This week saw a strong and consistent upward trend in the Capesize market, with the Baltic 5TC index rising from $21,510 on Monday to settle at $23,645 by Friday. In the Pacific, activity was buoyed by the participation of all the major miners and an increase in coal demand from Australia, driving the C5 index up, despite a slight correction on Thursday. The Atlantic market, while initially quieter, gained momentum midweek, supported by stronger fixtures from South Brazil, West Africa to the Far East, and a notable Transatlantic fixture. Although market activity slightly levelled off towards the end of the week, overall sentiment remained positive, especially in later September dates from South Brazil, reflecting what brokers have described as a well-supported and active Capesize market.

Panamax

This week, the Panamax market experienced a continuous downward trend, with the Panamax timecharter average (P5TC) falling from $13,970 on Monday to $12,724 at the end of the week. The summer holidays contributed to a quiet start and despite more activity in the Pacific, the overall weakness in both the North and South Atlantic led to further drops in the overall index as the market struggled to find support reflecting the ongoing imbalance between supply and demand.

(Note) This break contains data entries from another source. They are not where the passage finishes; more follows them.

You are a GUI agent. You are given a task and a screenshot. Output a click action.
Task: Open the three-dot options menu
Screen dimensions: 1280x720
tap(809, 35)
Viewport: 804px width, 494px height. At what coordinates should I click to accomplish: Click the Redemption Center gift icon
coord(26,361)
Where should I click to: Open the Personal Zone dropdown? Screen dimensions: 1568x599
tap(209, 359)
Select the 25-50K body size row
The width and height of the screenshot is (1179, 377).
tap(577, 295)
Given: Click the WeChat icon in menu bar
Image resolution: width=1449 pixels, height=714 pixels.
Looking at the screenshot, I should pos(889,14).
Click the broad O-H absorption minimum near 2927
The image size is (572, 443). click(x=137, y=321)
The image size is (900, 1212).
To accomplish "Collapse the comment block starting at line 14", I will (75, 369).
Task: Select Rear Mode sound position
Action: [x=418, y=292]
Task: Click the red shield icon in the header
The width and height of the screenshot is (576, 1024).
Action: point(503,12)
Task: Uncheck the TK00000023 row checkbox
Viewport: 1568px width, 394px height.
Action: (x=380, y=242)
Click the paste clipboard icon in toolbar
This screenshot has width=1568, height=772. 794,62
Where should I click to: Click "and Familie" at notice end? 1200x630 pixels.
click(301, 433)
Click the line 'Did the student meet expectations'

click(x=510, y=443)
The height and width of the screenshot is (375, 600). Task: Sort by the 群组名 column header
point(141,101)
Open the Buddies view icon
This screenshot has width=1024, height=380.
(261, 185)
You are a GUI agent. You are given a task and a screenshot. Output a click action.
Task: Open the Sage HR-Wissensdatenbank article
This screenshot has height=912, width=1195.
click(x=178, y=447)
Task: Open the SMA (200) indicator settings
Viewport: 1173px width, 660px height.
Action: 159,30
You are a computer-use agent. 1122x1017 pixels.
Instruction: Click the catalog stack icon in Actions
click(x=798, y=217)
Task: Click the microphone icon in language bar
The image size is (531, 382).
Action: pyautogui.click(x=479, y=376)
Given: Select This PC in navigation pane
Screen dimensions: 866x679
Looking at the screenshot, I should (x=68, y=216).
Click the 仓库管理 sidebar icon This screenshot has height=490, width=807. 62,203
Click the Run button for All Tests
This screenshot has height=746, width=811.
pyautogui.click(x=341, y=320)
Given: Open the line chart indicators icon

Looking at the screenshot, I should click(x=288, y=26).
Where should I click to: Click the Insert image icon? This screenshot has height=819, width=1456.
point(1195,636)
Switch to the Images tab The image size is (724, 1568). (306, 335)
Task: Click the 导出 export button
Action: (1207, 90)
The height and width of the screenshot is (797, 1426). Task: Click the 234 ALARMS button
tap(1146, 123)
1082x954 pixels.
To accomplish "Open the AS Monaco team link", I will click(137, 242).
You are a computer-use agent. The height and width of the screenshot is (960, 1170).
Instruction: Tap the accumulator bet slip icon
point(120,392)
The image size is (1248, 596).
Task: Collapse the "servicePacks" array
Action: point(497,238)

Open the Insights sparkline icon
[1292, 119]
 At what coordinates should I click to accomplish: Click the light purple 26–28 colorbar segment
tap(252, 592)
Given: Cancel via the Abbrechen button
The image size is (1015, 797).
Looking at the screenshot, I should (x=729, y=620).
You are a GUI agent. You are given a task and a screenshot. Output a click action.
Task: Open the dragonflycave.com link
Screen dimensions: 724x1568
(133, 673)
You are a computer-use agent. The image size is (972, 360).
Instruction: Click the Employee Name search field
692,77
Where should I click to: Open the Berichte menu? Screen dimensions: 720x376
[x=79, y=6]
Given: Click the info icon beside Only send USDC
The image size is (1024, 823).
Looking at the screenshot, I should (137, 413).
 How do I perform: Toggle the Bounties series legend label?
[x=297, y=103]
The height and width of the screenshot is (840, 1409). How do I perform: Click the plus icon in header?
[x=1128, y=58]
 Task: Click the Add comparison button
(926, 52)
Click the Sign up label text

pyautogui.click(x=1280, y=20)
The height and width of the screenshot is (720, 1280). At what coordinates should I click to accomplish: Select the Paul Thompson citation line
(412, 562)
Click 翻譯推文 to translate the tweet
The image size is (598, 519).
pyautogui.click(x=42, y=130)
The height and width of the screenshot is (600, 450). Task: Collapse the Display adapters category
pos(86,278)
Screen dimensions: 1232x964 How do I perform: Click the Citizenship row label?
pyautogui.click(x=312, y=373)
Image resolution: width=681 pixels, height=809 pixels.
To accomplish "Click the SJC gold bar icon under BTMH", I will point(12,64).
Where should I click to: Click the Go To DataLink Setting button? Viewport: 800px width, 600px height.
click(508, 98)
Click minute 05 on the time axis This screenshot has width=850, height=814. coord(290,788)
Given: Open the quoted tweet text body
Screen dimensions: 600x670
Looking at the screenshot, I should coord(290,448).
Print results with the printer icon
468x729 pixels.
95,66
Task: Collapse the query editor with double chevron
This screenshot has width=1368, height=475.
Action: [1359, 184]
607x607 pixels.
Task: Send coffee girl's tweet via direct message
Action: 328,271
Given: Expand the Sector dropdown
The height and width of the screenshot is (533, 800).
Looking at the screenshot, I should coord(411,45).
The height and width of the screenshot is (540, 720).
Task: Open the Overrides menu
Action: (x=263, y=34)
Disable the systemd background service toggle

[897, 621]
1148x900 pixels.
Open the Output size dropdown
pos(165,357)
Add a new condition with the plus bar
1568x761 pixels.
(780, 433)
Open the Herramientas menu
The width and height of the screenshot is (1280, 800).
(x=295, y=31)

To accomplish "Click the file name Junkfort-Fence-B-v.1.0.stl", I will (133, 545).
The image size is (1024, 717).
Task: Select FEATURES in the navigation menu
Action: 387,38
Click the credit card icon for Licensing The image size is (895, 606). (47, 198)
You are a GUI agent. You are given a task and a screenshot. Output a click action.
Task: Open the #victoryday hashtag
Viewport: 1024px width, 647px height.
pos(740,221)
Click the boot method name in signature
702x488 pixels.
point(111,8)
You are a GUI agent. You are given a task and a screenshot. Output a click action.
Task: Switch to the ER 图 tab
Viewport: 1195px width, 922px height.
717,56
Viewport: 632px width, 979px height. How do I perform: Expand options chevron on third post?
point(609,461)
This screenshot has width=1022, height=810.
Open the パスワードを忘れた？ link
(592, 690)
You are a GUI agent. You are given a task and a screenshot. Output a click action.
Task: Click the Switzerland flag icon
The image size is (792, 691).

The Atlantic market remained under significant pressure throughout the week due to an oversupply of tonnage, especially off the Continent. Rates declined steadily, and with few new cargoes, there was little resistance shown. The Pacific market was relatively stable but saw only modest improvements, with the Indonesian round voyages remaining active but largely unchanged at around $12,000 and a scarcity of Nopac cargoes.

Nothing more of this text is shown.